A partnership is not considered a “person” or a “taxpayer” for most purposes of the Income Tax Act. As a result, a partnership does not file an income tax return or pay income tax.
Instead, the partners include their shares of the partnership’s income or loss for the year (specifically, their taxation year in which the partnership’s fiscal period ends). The percentages are usually determined under the partnership agreement.
In addition, the type of income (business income, income from property, etc.) generally flows through and is taxed as such to the partner. A partnership is therefore considered a flow-through entity (in contrast to a corporation, which is a taxpayer and pays tax on its income, and its after-tax income paid out as dividends to the shareholders is also subject to tax, with a dividend tax credit intended to offset the corporate tax).
The income (or loss) is included in the partner’s income regardless of whether it remains in the partnership or is withdrawn as a partnership “draw”. When the partner withdraws the income, there is no further income inclusion.
For each year in which there is an income inclusion, the amount so included is added to the partner’s adjusted cost base of his or her interest in the partnership. This addition ensures that, where the income stays in the partnership and the partner sells his or her interest, there will not be double taxation. When the partner withdraws the income, the amount of the withdrawal is subtracted from the adjusted cost base of the interest.
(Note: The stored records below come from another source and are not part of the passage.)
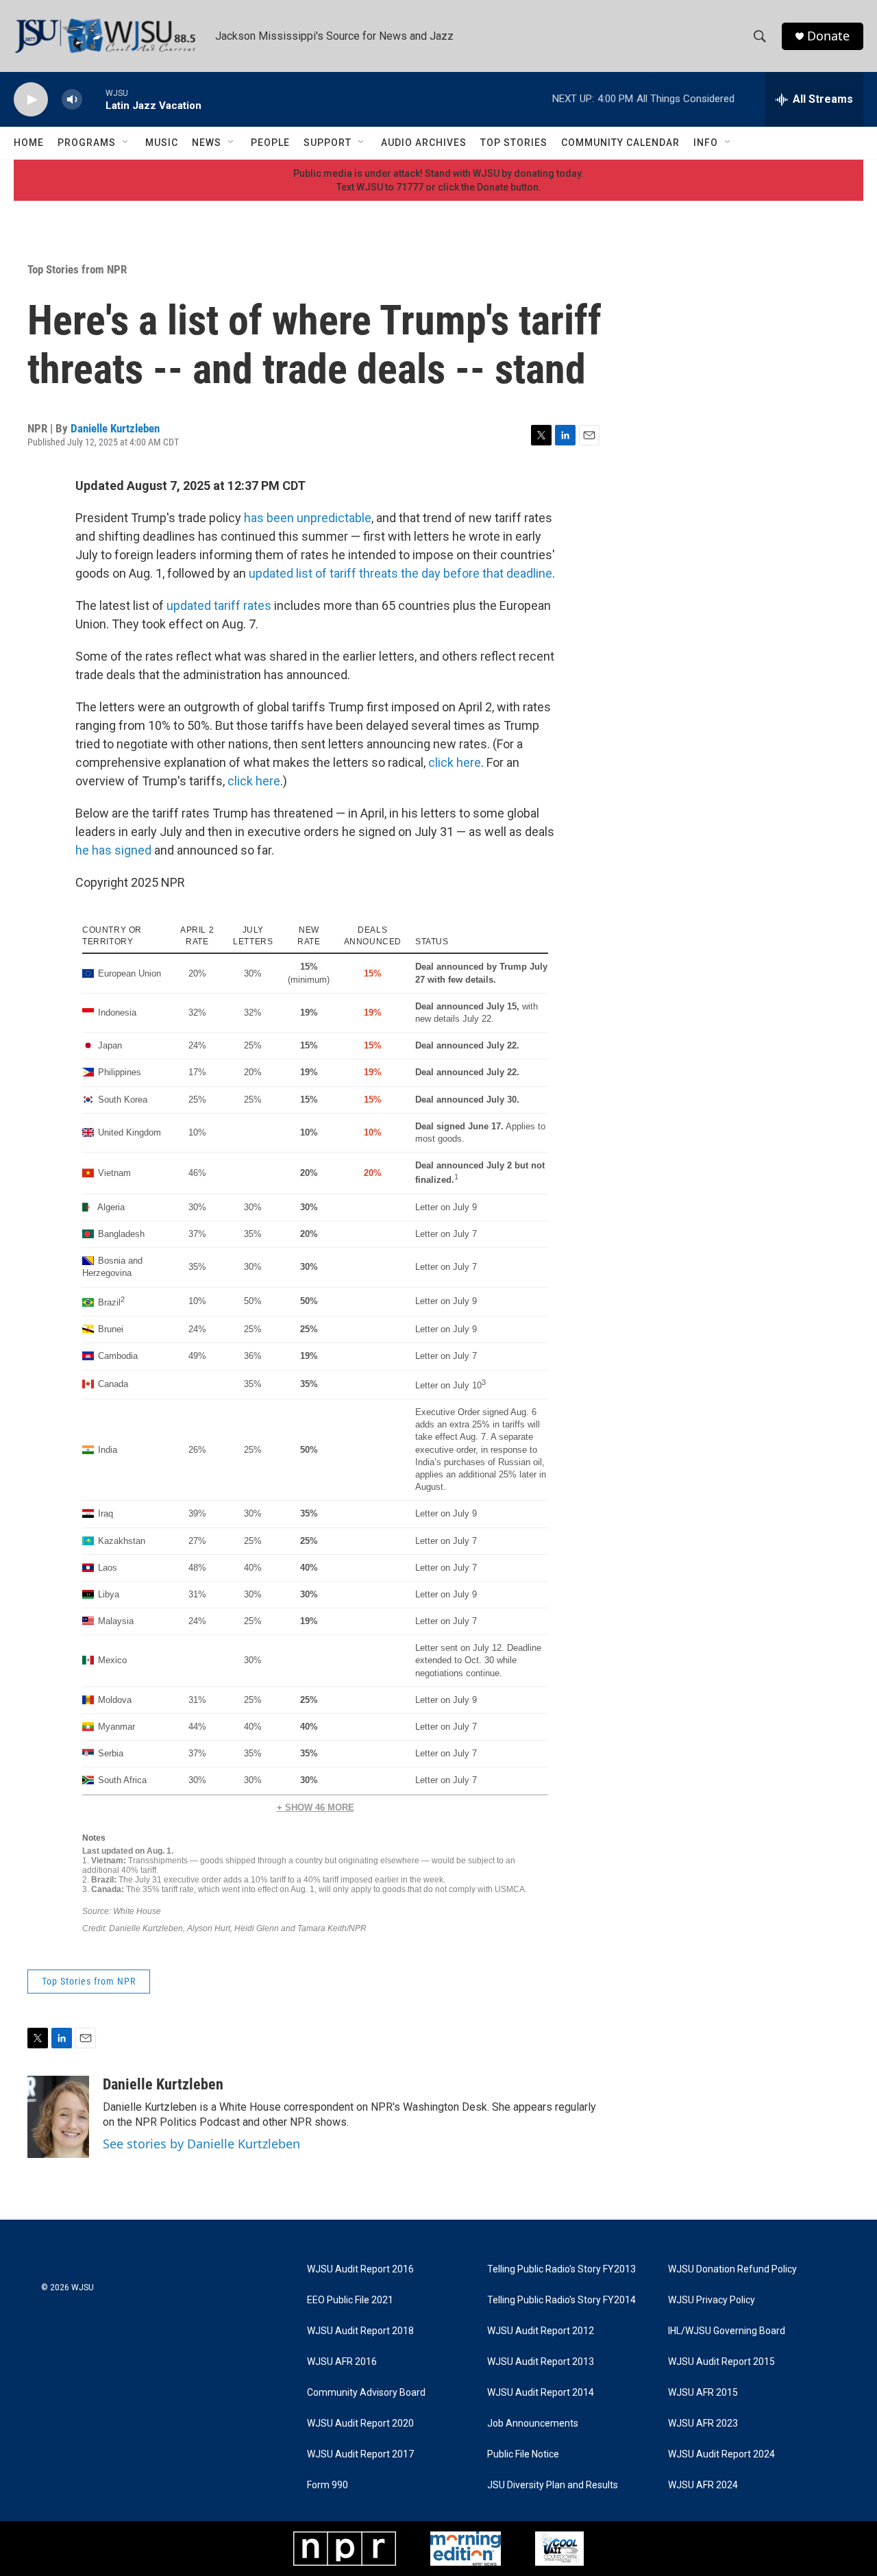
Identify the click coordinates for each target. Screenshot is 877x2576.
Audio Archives (424, 142)
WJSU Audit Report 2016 (360, 2269)
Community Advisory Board (366, 2393)
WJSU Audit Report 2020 (360, 2423)
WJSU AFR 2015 (703, 2393)
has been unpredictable (307, 518)
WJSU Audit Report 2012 (540, 2331)
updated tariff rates (218, 605)
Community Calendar (620, 142)
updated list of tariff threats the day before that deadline (400, 573)
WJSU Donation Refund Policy (732, 2269)
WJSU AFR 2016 (342, 2362)
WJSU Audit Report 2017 (360, 2454)
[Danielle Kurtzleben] (58, 2117)
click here (454, 762)
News (206, 142)
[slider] (94, 99)
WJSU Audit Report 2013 (540, 2362)
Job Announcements (532, 2423)
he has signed (113, 850)
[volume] (72, 99)
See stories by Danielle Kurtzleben (201, 2143)
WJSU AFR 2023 (703, 2423)
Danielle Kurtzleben (115, 428)
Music (161, 142)
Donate (828, 36)
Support (327, 142)
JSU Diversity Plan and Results (552, 2485)
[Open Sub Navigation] (126, 142)
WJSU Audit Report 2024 (721, 2454)
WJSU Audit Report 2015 (721, 2362)
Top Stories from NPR (77, 269)
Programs (87, 142)
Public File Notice (523, 2454)
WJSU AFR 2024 (703, 2485)
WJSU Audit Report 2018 (360, 2331)
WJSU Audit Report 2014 (540, 2393)
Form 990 (327, 2485)
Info (705, 142)
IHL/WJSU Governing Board (726, 2331)
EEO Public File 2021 (350, 2300)
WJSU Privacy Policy (711, 2300)
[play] (31, 100)
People (270, 142)
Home (29, 142)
In year 1, a partner’s share of the partnership income is $100,000. During the year, she withdraws $80,000 of this amount.
In year 2, her share of the income is again $100,000. During year 2, she withdraws $120,000.
In year 1, the partner will include in income the full $100,000 amount, even though she has not received the entire amount. The adjusted cost base of her interest in the partnership will increase by $20,000 ($100,000 inclusion net of $80,000 withdrawal).
In year 2, she will again include $100,000 in income. The $120,000 withdrawal will not be included in income. The adjusted cost base of her interest in the partnership will decrease by $20,000 (due to the $100,000 inclusion and $120,000 withdrawal).
Since the partnership is not a taxpayer and does not pay tax, it obviously cannot claim tax credits. Again, each partner will claim the credits that are available to the partner.
In some cases, the credit will relate to the actions of or donations made by the partnership. For example, if a partnership makes a charitable donation or political donation, each individual partner will claim a credit based on their share of the donation (again, the share will normally be determined by the partnership agreement or otherwise by the partners). The partner’s share of the credit will reduce the adjusted cost base of his or her interest in the partnership.
Special rules apply to limited partners of a partnership. In general terms, a “limited partner” under the Act includes a person whose liability as a partner is limited by operation of any law governing the partnership agreement (the definition is actually quite broad and can catch certain other partners). A limited partner for the purposes of these special rules does not include a member of a professional limited liability partnership (LPP), which include many law and accounting partnerships.
A limited partner’s share of a loss from the partnership is limited to the partner’s “at-risk amount” in respect of the partnership. As the name of the term implies, this amount is meant to reflect how much the partner actually has at risk in terms of the partner’s investment in the partnership.
In basic terms, the at-risk amount at any time equals the partner’s adjusted cost base in the interest plus the partner’s share of the partnership income for the year accruing to that time, net of amounts owing by the partner to the partnership and any amount or benefit that the partner may receive for the purpose of reducing the impact of a loss of the partner’s investment in the partnership.
The limited partner’s share of the loss for the year in excess of the at-risk amount is not deductible in computing the partner’s income for the year. The excess becomes a “limited partnership loss”, which can be carried forward indefinitely and deducted in future years, but again only to the extent of the partner’s at-risk amount in those future years.